AIM OF THE EXERCISE -
Set down every line of the records below verbatim, leaving out the pictures.

RECORDS PROVIDED -

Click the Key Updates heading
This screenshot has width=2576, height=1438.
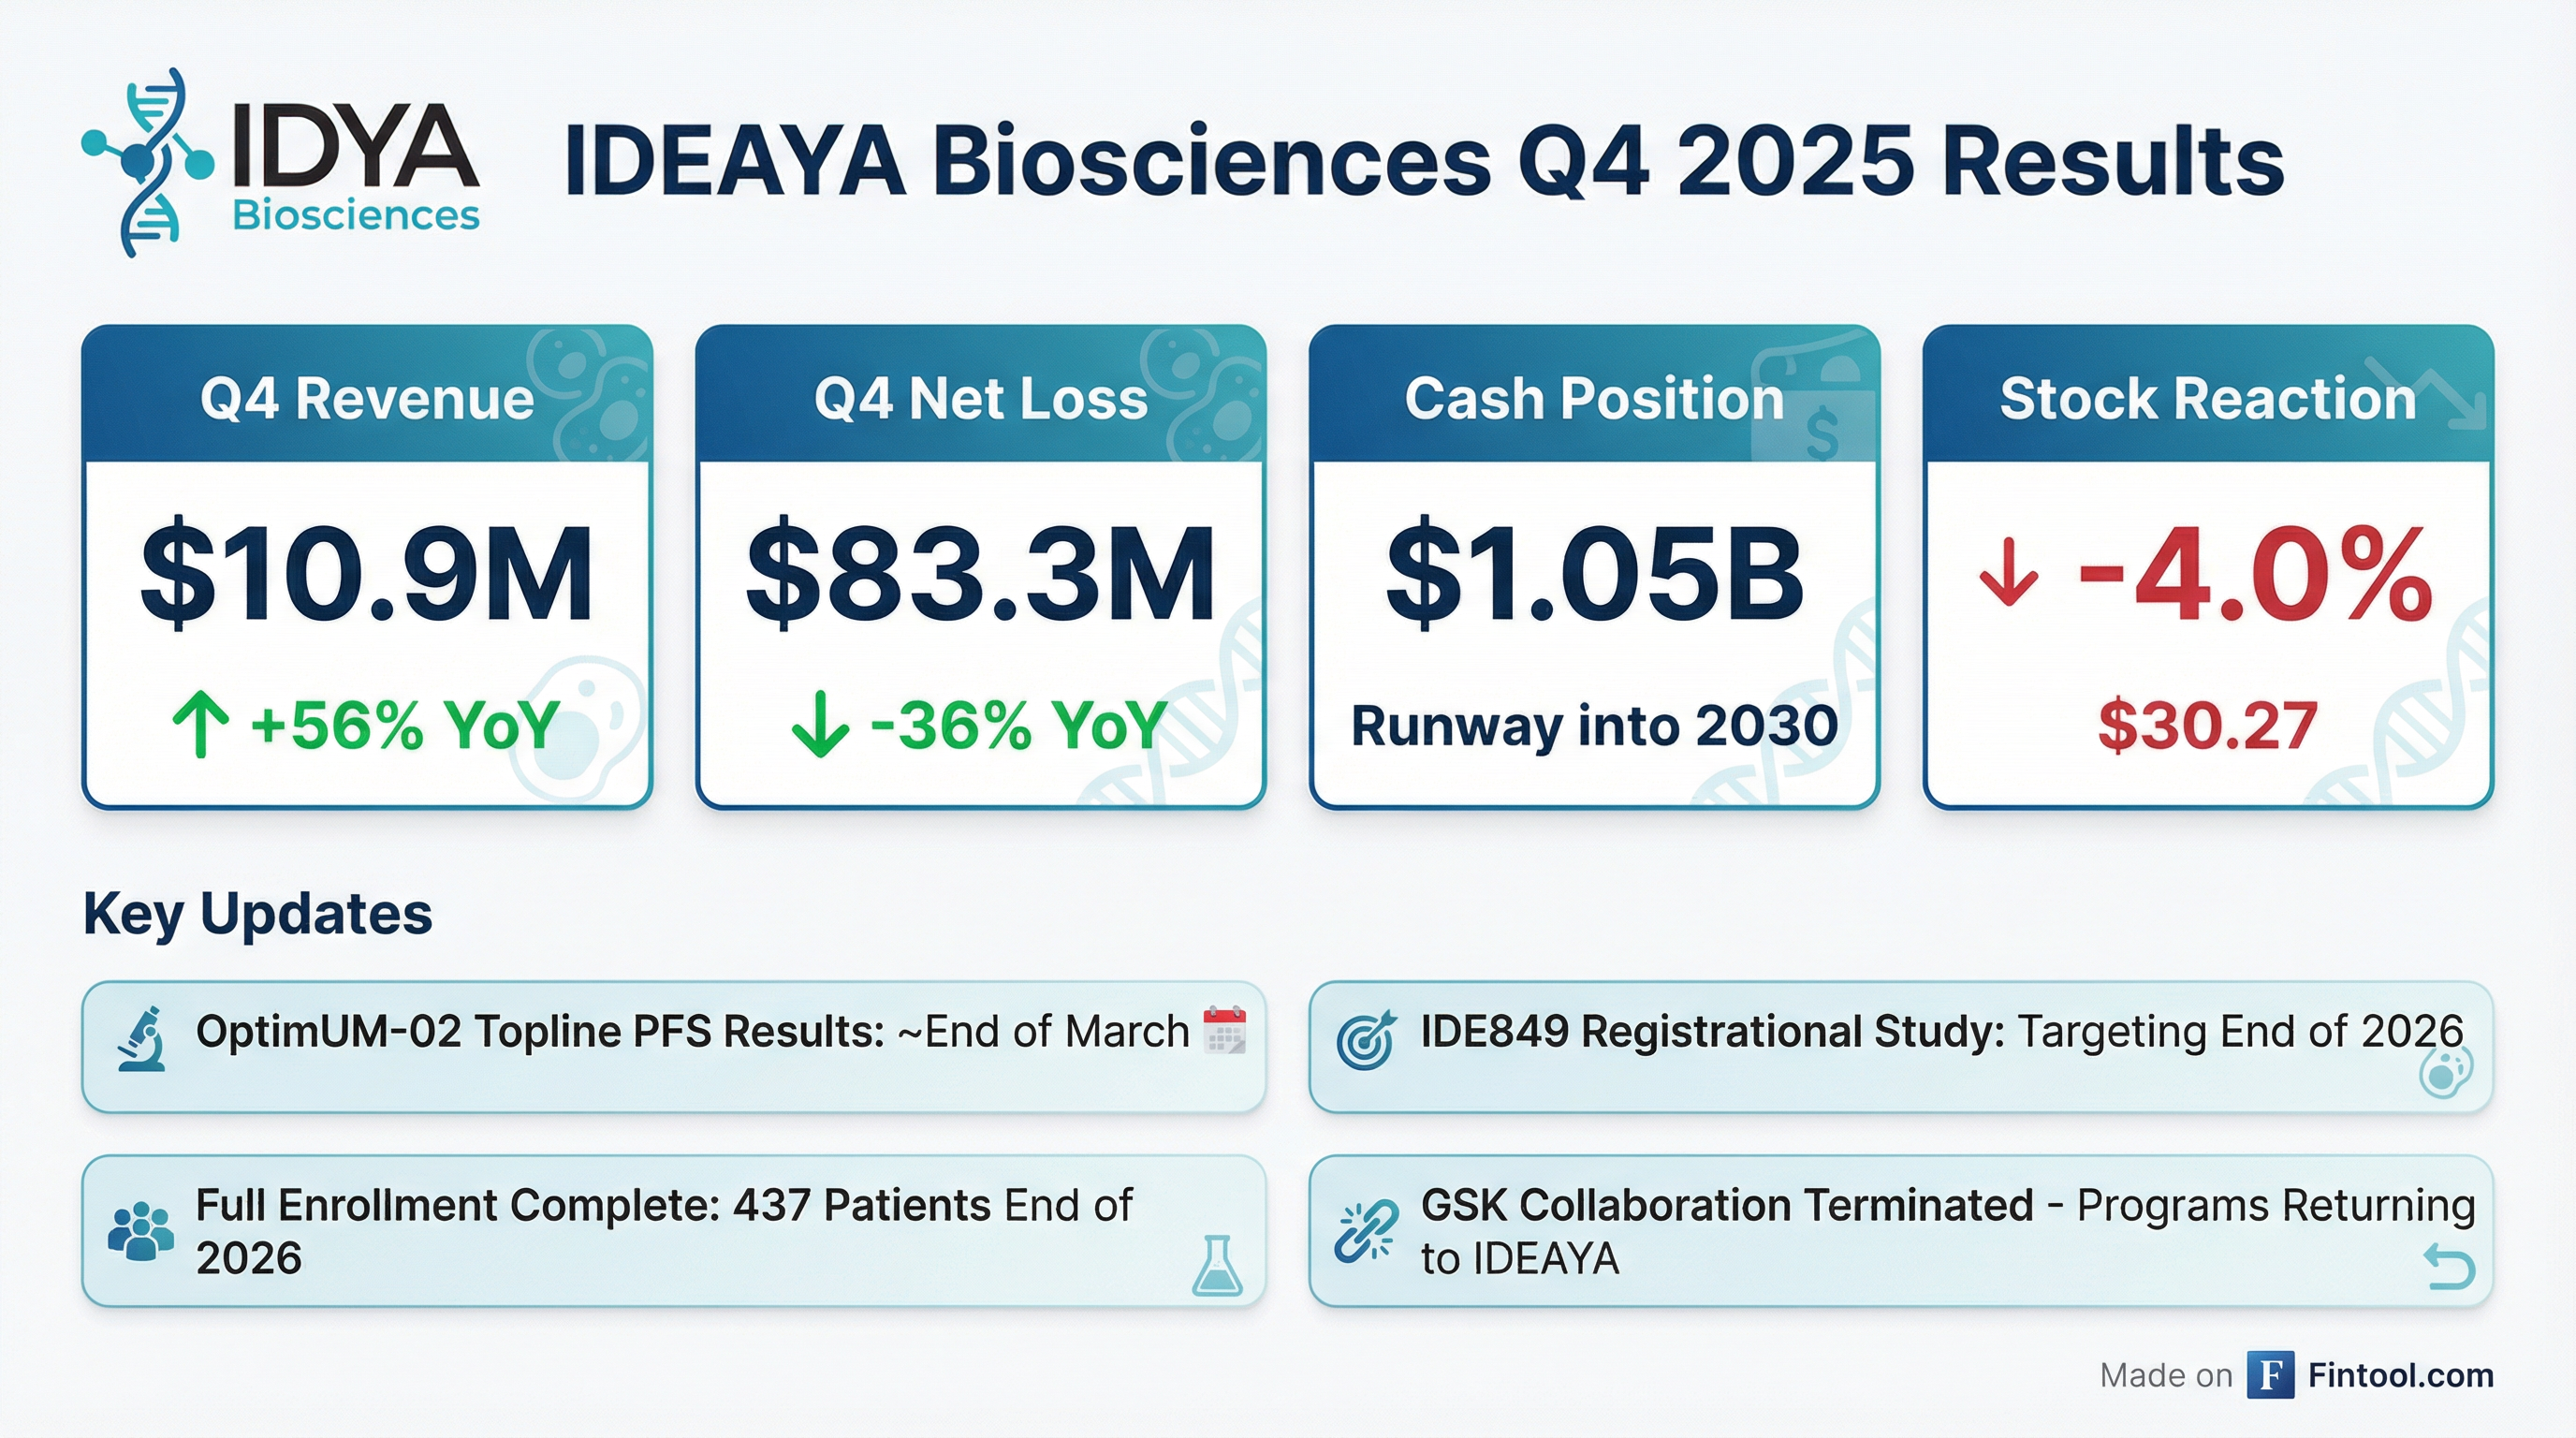258,913
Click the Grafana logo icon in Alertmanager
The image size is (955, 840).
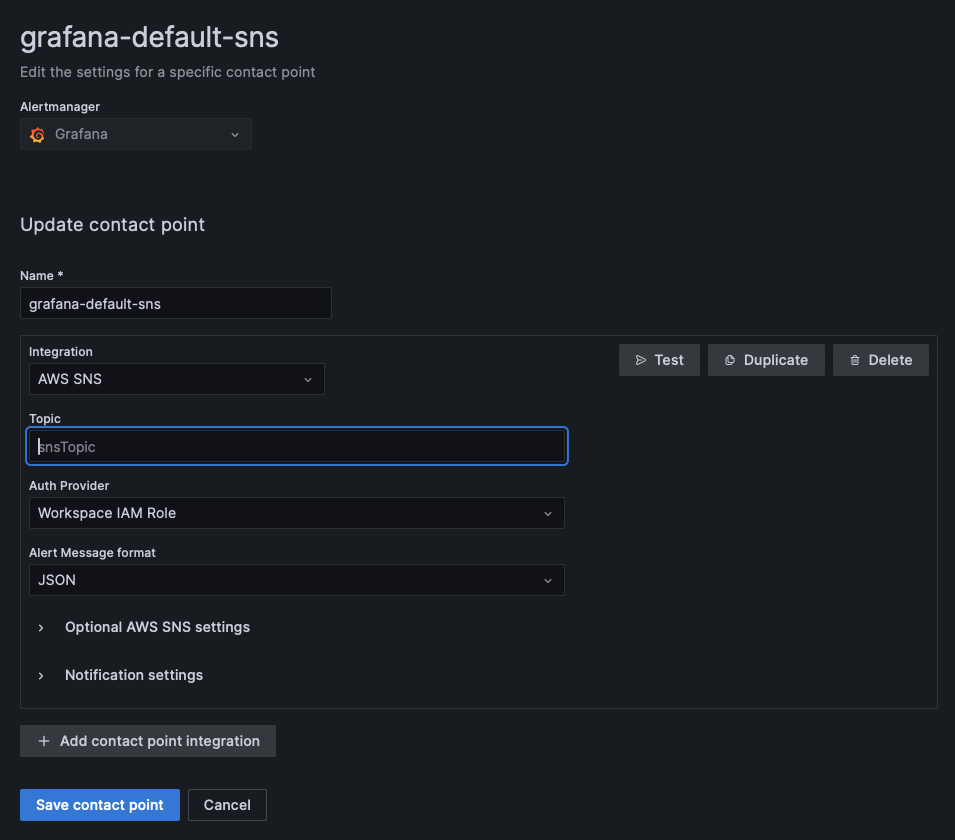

SOLUTION -
Click the Key Updates heading
This screenshot has width=2576, height=1438.
258,913
Click the Grafana logo icon in Alertmanager
The image size is (955, 840).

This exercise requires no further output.